The template assumes you’re building on the official Rust-for-Linux out-of-tree module structure with Makefiles that integrate with kbuild. If that’s your starting point, the template adds testing and CI with zero configuration. If you need something radically different, start from scratch.

The 60-Second Setup

# Install cargo-generate if you haven't
cargo install cargo-generate

# Generate your module
cargo generate --git https://github.com/rust-kernel-template \
  --name my_network_driver
cd my_network_driver

# Build against your kernel
export KDIR=/path/to/linux-with-rust
make LLVM=1

# Run tests
make LLVM=1 test

# Load the module
sudo insmod my_network_driver.ko
From nothing to a tested, CI-enabled kernel module. In one minute.

What Changed For Our Team

We ported four drivers from C to Rust over 6 weeks: Before template (first two drivers):

  • Setup time: 4.2 hours average per driver
  • Time to first test: 6.1 hours average
  • Configuration bugs in CI: 11 total
  • Forgotten panic=”abort”: 1 (discovered in production)

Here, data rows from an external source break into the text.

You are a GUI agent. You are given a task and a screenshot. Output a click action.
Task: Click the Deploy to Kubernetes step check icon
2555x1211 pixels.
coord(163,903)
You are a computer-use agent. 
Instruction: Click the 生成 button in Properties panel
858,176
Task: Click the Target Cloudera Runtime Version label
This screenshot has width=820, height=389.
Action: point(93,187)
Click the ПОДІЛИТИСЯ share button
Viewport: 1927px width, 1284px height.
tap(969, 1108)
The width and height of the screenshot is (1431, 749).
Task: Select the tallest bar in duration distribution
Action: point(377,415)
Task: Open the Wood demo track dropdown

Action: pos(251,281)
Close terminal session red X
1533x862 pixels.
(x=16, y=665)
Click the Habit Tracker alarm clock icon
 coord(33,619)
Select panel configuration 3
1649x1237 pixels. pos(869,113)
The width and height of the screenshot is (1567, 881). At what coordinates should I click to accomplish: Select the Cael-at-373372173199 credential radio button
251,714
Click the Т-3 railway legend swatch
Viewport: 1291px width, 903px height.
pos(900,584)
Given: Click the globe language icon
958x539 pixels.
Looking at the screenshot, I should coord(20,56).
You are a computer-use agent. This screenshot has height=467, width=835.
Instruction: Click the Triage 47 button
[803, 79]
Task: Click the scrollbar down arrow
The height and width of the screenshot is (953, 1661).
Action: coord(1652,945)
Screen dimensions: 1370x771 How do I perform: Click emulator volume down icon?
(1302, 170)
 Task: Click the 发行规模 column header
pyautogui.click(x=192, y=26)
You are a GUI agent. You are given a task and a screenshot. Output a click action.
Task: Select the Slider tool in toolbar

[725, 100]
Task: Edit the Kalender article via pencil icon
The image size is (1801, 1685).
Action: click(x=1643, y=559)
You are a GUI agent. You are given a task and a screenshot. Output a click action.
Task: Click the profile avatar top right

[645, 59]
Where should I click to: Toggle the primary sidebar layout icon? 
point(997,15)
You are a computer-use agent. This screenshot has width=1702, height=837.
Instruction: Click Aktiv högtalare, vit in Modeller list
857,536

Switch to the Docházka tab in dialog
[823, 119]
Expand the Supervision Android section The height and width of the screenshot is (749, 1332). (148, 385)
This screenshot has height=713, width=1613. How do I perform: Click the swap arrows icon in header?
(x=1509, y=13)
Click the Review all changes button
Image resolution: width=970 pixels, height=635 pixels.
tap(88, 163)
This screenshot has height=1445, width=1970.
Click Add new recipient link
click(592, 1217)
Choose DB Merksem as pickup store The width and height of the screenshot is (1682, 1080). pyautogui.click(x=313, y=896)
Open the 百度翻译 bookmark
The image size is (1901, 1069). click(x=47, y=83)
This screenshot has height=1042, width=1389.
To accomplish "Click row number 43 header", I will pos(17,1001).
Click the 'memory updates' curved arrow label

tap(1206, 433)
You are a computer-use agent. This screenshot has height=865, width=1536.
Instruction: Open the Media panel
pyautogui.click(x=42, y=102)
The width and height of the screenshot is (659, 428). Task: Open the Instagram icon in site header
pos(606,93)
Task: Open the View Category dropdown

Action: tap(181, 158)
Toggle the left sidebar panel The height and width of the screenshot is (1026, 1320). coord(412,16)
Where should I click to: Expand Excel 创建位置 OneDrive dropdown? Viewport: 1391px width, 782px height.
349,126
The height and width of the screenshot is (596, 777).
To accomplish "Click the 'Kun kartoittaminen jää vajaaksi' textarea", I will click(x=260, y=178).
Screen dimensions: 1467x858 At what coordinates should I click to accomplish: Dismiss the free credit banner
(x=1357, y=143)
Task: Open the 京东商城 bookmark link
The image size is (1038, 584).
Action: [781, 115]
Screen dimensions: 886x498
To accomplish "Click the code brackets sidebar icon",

After template (second two drivers):

  • Setup time: 3 minutes average (just module name + generation)
  • Time to first test: 12 minutes average (write test, run it)
  • Configuration bugs in CI: 0
  • Forgotten panic=”abort”: 0

The real win wasn’t the time saved. It was the cognitive load removed. Our junior engineer, who’d never touched kernel code, had a working module with tests in 20 minutes. Not because she’s brilliant (though she is), but because the template removed every decision that wasn’t about the actual driver logic. The template doesn’t make you a better kernel developer. It just gets the boilerplate out of your way so you can focus on being one.